Tonight the Atlanta Braves come to Philadelphia for a three-game series, which has really got me wondering: how on earth is it still acceptable to have Native American nickname teams in 2011?

Let's do a quick poll. Which is worse (and I'm limiting this to baseball here): the Cleveland Indians and their racist caricature logo (see right) or the Atlanta Braves and their tomahawk chop? Honestly, I'm inclined to vote Indians on the basis of that logo, but it's hard when my hatred of the Braves runs so deep. It was bred into me as a child, when I used to sit in front of the television holding up homemade anti-Braves signs. David Justice was a particular target of my venom. And they had the nerve to call themselves "America's Team" even though their lame, gimmicky cheer is offensive to the people who, like, actually discovered this country in the first place? Not to mention, supposedly stolen from the Floria Seminoles, which just seems way too fitting.

There are plenty of arguments against maintaining Native American nickname teams in this day and age, but I think Philadelphia's own Atom and His Package may have said it best.

Atom and His Package - "If You Own the Washington Redskins, You're A Cock" 


I'm proud to report that I successfully converted my North Carolina-raised, childhood-Braves-fan boyfriend into a Phillies fan (his favorite players are Roy O and John Mayberry Jr.), because you know what they say: if you know a Braves fan who thinks he is your friend, now is the time for your friendship to end.

In other news, I have been too sick to blog (or drink coffee!) for days and a lot has happened. Here's a quick round-up: the Phillies got out the brooms against Jayson Werth and the Nationals, Raul "When It Rains, It Pours" Ibanez broke out of his historic slump (I guess dude finally got around to making some new horcruxes), Cole "2008" Hamels was—in the words of his #1 fan, my mom—great, tremendous, awesome, wonderful, thrilling, and fantastic, moving J-Roll back to the leadoff spot is paying off big-time, Vance Worley continues to impress with both his pitching and his sweet glasses, Roy Halladay has been hugging his Chooch pillow and crying himself to sleep as it looks likely that Carlos Ruiz will head to the DL, and the Philadelphia Phillies are the best team in baseball. (I mean, technically, they're tied with the Cleveland Indians, but that's racist.)

May 5, 2011

Raul Ibanez, End of an Era

Raul Ibanez finally ended his epic 0-35 slump two nights ago.
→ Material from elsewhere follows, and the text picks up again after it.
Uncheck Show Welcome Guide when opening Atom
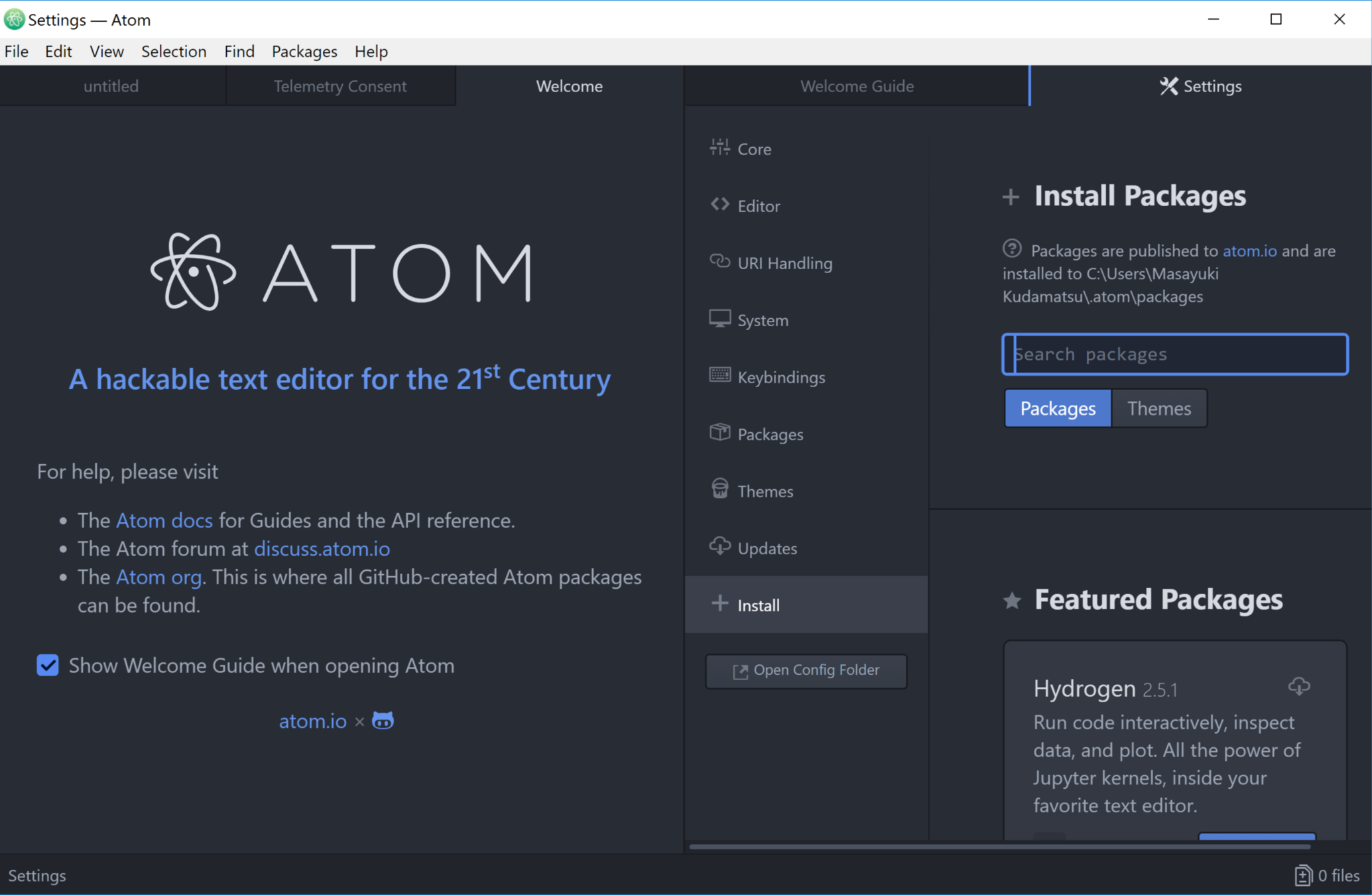48,665
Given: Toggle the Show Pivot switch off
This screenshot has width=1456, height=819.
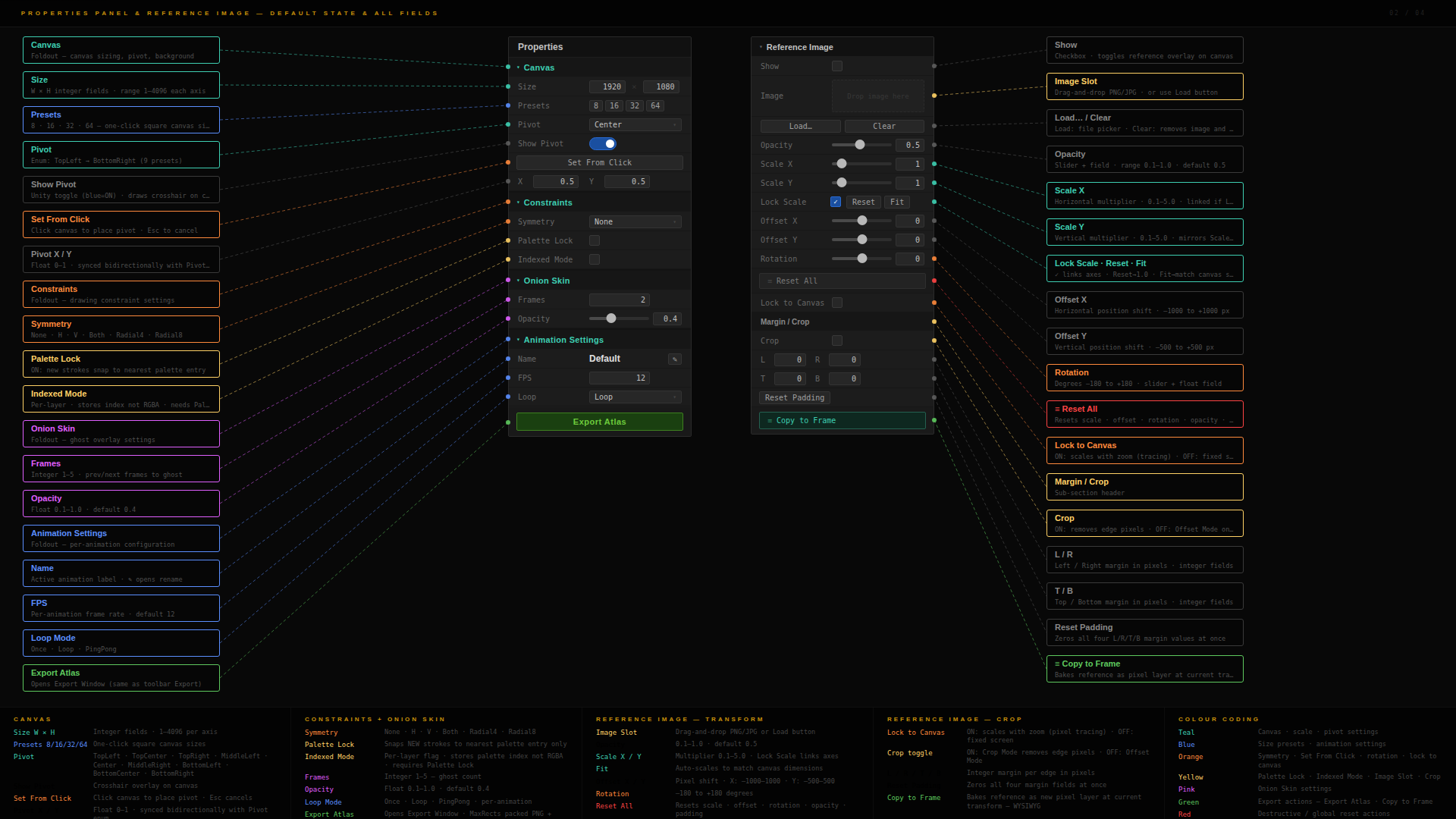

He went on to hit this solo home run to right field in last night's game against the Nats. Had the slump continued, Raul could have beat out Bill Bergen's record for the longest slump among non-pitching players in baseball history. Bergen went 0-46 with the Brooklyn Dodgers in 1909. So yeah, it could have been worse, but not much worse. Raul ended up going 3-for-4 as the Phillies chugged Natty Lites and crushed the cans on their foreheads. Final score: 7-4.

Since the beginning of the Great Slump, a lot has happened. I, like many of you everyday people, filed my taxes and shortly after spent all of my returns on necessary beers and wings that helped with Flyers watchability. The southern United States experienced one of the worst tornadoes in US history, rendering many homeless and the Phillies Oswaltless. Phanatics witnessed the fall of Joe Blanton and the rise of Vance Worley. Oh yeah, and our country also found and killed Osama bin Laden! USA! USA! USA!

I'm just happy that the search for Raul's swing is finally over. Tonight let us rejoice in Rauuuul howls at the moon and hope that the man stays hungry and true to his at-bat music about British werewolves:


Raaaauuuuuuuuuuuuuuuuuuullllllllllllllllll!!!!!!!!!!!!!!!!!!!!!!!!!